Lo put out a call for helpers on social media and the first to answer the call was Dean Dijour (HNZ & SCS 2020).
“CMU proved to be the perfect place to find talented and passionate people with a penchant for doing impactful work on a tight timeline,” said Dijour.
“My involvement in CMU HCII, as well as broader internships and skills I've picked up over the last few years, have given me a hybrid designer/developer skill set and I was eager to put it to good use,” Dijour said.
Many of the current contact tracing apps use only Bluetooth radio waves to measure the signal strength between devices, but NOVID augments Bluetooth with ultrasound -- soundwaves with frequencies just outside the range of human hearing, which modern mobile phones can emit and record.
Dijour joined the NOVID project during his senior year at CMU, and we asked him to reflect on the daily challenges of the project.
“Every day brings unexpected challenges that require delicate, yet rapid execution,” said Dijour. “We're not afraid to jump in and spec out a radical new feature, even if it'll be scrapped. We've gone through hundreds of prototypes and variations to get to where we are now. We've had to move fast, learn from our mistakes, and push forward. NOVID is attempting to solve one of the trickiest and fastest moving problems the world has ever encountered. The problem of contact tracing is ripe with privacy concerns, sensitive medical info, even simple wording challenges. We spent sleepless nights carefully planning, testing, building, testing again; we could not stop until we had achieved a perfect technology, with simple and usable UX/UI to match.

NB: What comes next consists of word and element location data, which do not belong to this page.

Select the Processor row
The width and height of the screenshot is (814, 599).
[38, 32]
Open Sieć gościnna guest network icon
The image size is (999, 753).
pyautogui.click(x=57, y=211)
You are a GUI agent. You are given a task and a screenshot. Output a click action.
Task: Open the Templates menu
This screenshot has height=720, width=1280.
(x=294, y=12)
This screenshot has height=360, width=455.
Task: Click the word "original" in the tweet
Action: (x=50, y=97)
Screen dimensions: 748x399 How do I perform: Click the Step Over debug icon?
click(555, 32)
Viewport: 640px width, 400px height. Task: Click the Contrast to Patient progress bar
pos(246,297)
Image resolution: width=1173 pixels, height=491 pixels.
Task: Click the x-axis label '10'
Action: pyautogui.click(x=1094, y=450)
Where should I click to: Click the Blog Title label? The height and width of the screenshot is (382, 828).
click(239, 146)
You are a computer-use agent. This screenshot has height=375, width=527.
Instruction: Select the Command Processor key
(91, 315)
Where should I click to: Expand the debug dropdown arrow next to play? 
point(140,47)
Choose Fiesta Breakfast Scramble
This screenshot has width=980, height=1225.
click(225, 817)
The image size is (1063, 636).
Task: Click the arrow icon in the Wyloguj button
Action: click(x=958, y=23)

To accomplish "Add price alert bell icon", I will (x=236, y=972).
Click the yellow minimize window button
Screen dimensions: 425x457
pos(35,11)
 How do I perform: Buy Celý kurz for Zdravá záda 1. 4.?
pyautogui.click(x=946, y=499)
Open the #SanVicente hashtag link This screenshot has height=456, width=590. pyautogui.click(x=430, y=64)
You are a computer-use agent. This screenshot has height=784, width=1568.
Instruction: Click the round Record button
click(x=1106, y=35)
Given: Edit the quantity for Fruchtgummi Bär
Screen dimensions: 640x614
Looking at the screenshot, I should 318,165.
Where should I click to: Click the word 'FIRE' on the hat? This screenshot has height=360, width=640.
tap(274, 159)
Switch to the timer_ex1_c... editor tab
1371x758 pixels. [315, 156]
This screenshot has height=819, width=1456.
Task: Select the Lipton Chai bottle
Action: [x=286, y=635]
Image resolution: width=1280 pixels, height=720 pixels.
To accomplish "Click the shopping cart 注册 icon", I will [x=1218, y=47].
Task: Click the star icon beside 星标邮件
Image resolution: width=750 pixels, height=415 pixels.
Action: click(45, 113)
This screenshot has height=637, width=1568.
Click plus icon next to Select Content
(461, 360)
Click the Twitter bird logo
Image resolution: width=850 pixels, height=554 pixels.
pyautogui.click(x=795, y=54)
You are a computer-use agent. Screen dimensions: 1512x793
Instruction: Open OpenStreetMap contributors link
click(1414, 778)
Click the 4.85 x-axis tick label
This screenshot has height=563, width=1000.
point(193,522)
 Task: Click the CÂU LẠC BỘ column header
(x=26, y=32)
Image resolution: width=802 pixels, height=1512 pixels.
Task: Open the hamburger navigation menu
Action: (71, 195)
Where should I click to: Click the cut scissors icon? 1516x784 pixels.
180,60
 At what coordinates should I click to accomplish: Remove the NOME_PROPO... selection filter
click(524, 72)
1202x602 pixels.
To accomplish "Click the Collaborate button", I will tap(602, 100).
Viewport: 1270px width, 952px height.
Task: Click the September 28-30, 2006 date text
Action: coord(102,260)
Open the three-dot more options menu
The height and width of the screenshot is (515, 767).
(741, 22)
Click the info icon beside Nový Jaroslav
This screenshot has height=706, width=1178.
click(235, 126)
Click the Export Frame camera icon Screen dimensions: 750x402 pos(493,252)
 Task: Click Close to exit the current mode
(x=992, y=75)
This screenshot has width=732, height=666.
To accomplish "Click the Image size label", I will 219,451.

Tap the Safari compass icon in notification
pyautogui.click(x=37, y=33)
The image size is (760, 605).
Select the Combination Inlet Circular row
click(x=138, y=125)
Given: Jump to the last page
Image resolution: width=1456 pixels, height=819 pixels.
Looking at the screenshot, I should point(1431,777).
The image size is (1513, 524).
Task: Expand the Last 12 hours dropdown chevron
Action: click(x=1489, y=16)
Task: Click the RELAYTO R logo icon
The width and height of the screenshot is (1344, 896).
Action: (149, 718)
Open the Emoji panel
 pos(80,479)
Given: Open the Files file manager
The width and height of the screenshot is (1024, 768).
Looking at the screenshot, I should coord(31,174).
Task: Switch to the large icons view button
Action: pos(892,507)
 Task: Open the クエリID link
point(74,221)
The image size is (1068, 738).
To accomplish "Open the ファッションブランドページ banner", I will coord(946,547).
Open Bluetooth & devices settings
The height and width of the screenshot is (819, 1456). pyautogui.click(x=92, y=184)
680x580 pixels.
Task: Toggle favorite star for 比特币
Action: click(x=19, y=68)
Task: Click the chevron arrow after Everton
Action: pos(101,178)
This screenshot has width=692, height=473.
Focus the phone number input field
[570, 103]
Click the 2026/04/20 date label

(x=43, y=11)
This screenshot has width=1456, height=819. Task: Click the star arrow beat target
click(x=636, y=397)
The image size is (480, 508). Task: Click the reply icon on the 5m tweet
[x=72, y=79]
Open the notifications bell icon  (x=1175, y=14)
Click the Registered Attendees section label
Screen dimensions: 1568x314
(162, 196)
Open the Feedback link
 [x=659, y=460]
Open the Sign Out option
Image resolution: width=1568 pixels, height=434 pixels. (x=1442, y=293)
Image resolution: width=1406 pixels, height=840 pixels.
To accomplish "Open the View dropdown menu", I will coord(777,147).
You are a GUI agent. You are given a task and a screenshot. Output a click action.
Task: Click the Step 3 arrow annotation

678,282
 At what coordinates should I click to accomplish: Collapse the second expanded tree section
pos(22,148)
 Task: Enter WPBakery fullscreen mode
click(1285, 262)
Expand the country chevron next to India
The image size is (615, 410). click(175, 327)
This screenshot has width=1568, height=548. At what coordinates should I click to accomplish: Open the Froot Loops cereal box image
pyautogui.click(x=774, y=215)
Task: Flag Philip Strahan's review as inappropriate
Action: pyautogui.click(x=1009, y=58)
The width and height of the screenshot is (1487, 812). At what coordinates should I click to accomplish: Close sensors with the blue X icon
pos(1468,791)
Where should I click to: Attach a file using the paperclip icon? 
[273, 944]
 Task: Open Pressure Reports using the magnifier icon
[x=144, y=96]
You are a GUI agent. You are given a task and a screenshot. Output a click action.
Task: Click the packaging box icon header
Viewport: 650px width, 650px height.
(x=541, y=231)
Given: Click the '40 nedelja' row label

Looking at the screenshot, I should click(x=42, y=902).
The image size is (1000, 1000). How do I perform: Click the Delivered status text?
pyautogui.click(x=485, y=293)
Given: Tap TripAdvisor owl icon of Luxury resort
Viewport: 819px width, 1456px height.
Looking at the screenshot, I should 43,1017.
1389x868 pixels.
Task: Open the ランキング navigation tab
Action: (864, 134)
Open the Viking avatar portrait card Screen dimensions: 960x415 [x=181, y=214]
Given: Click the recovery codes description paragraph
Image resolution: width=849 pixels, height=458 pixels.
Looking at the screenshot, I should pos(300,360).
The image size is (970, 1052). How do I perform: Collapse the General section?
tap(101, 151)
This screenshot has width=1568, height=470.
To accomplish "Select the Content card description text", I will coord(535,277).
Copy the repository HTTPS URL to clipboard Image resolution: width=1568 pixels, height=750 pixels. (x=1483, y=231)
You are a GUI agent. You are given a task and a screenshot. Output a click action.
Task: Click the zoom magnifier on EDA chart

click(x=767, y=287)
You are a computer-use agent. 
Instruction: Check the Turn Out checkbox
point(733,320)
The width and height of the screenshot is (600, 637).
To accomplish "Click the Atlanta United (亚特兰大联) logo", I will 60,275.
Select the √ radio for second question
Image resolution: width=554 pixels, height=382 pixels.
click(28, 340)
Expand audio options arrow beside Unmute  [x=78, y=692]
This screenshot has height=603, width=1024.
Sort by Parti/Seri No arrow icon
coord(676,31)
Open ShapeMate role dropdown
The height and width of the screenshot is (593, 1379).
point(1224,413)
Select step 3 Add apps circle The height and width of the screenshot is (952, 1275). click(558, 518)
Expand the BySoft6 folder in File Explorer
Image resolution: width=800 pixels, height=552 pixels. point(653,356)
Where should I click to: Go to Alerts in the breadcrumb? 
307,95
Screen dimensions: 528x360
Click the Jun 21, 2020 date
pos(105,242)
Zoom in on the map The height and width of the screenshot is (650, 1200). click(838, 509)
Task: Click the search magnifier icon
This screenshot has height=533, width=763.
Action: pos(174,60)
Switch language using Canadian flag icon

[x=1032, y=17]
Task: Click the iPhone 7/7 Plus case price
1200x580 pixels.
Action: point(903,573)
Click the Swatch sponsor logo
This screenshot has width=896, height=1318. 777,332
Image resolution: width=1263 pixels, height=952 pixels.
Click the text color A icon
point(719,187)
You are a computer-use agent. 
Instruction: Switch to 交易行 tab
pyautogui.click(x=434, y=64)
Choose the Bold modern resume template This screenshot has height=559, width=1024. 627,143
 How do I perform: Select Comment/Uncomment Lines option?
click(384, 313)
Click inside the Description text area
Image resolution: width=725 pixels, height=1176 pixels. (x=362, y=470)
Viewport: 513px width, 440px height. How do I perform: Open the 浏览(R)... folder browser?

“My days range from designing, to user testing, to coding, to working with language translators all over the world, to overseeing design implementation for cross-platform UIs. Like many people on the NOVID team, I wear many hats, and I'm very ADHD. I am constantly being pulled from one task to another, but I have to groove with it and go with the flow. This kind of mentality is what makes the NOVID team so good at moving quickly and getting things done.”